## Exercise requirements
Copy the data exactly from the line that contains "Click the 파일선택" through the line that contains "You are a computer-use agent. This", keeping both end lines and leaving out everything else.

## Extracted material
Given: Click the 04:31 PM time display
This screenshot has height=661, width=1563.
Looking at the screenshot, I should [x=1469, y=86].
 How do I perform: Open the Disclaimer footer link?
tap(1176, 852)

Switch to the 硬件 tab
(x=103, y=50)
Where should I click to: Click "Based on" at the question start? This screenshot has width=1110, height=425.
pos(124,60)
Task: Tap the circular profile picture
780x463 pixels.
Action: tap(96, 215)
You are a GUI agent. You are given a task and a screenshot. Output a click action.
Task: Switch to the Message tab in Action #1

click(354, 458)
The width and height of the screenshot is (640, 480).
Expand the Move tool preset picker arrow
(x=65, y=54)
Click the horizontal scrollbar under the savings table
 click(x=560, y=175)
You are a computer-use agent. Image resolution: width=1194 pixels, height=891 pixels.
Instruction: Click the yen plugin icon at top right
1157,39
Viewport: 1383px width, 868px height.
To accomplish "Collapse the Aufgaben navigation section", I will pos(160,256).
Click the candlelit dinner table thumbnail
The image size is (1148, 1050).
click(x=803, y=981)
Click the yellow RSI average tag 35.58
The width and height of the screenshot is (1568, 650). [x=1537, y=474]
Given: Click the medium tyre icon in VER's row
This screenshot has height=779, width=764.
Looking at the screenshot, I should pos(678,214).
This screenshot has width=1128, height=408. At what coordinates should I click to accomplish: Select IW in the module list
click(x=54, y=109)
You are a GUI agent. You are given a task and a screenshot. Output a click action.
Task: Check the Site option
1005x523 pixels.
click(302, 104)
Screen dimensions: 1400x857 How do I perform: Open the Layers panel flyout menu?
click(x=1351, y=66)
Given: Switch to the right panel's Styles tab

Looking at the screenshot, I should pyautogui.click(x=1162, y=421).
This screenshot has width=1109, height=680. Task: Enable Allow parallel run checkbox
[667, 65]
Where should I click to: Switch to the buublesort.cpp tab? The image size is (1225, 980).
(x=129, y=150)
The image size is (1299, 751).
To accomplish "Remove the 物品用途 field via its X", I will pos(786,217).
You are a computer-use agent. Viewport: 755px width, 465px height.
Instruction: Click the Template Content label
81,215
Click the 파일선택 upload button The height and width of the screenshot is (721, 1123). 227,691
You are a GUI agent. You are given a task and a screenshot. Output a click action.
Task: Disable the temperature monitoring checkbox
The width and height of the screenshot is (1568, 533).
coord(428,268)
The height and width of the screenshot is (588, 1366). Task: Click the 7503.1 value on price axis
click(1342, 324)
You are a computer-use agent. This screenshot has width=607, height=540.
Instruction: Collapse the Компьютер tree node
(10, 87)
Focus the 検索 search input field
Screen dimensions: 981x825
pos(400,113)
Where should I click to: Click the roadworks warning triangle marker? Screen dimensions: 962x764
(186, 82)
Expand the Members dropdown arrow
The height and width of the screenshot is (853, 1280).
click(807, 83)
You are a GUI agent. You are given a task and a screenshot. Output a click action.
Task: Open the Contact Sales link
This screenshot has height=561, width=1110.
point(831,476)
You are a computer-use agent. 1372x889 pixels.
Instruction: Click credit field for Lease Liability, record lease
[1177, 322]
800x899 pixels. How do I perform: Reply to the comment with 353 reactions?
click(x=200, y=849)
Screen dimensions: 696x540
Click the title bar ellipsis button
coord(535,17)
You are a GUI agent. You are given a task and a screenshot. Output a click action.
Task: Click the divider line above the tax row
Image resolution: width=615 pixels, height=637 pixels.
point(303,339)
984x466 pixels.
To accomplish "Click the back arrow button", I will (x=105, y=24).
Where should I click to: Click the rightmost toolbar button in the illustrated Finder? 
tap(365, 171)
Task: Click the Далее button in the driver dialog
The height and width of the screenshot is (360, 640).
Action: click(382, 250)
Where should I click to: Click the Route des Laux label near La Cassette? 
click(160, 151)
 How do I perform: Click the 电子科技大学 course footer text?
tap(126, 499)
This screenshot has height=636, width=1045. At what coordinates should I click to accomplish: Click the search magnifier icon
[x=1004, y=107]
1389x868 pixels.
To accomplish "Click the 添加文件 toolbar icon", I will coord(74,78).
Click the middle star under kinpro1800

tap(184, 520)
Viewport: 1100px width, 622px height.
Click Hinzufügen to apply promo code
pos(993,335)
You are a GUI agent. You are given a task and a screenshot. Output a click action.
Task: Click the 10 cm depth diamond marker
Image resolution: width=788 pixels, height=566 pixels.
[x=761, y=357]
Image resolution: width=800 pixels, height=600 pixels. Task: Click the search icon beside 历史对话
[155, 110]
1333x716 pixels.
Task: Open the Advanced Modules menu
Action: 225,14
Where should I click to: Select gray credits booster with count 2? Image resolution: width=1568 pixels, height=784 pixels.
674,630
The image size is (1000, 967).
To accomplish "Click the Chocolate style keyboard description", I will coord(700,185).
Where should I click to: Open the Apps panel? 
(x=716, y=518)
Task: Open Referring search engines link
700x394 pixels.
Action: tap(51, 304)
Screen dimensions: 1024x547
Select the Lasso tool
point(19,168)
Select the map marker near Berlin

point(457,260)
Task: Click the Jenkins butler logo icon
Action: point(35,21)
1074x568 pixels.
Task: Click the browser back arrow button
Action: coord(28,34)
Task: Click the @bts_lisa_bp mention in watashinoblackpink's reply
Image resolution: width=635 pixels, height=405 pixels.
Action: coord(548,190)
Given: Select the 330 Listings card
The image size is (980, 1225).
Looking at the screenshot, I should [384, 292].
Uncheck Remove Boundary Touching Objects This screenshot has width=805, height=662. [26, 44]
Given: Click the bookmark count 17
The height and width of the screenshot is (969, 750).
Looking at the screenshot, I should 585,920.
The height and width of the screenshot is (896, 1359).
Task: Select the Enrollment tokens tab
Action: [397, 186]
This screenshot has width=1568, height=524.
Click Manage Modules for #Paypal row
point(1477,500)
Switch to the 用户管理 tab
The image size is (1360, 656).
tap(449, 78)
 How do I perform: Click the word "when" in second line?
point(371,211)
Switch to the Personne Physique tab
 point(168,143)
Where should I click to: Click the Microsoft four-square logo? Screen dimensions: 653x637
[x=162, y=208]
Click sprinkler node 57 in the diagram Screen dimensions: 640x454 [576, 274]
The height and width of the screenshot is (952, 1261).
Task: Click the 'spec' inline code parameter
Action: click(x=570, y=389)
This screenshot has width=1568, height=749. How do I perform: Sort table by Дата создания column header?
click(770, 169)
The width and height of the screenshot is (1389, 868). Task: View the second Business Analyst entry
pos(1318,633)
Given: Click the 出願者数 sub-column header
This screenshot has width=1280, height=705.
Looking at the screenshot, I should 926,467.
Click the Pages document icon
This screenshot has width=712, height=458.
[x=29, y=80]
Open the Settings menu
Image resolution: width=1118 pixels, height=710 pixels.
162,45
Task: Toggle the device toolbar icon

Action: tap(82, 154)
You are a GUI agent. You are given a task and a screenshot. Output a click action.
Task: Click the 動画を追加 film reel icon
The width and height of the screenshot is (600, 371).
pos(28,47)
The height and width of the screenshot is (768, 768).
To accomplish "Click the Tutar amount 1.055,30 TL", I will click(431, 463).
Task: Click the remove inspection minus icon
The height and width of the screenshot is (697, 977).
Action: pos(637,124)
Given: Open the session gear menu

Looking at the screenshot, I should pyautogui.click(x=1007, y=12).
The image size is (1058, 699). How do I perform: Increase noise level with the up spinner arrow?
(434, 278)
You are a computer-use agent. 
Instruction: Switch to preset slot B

## Response to this task
Click the 파일선택 upload button The height and width of the screenshot is (721, 1123). 227,691
You are a GUI agent. You are given a task and a screenshot. Output a click action.
Task: Disable the temperature monitoring checkbox
The width and height of the screenshot is (1568, 533).
coord(428,268)
The height and width of the screenshot is (588, 1366). Task: Click the 7503.1 value on price axis
click(1342, 324)
You are a computer-use agent. This screenshot has width=607, height=540.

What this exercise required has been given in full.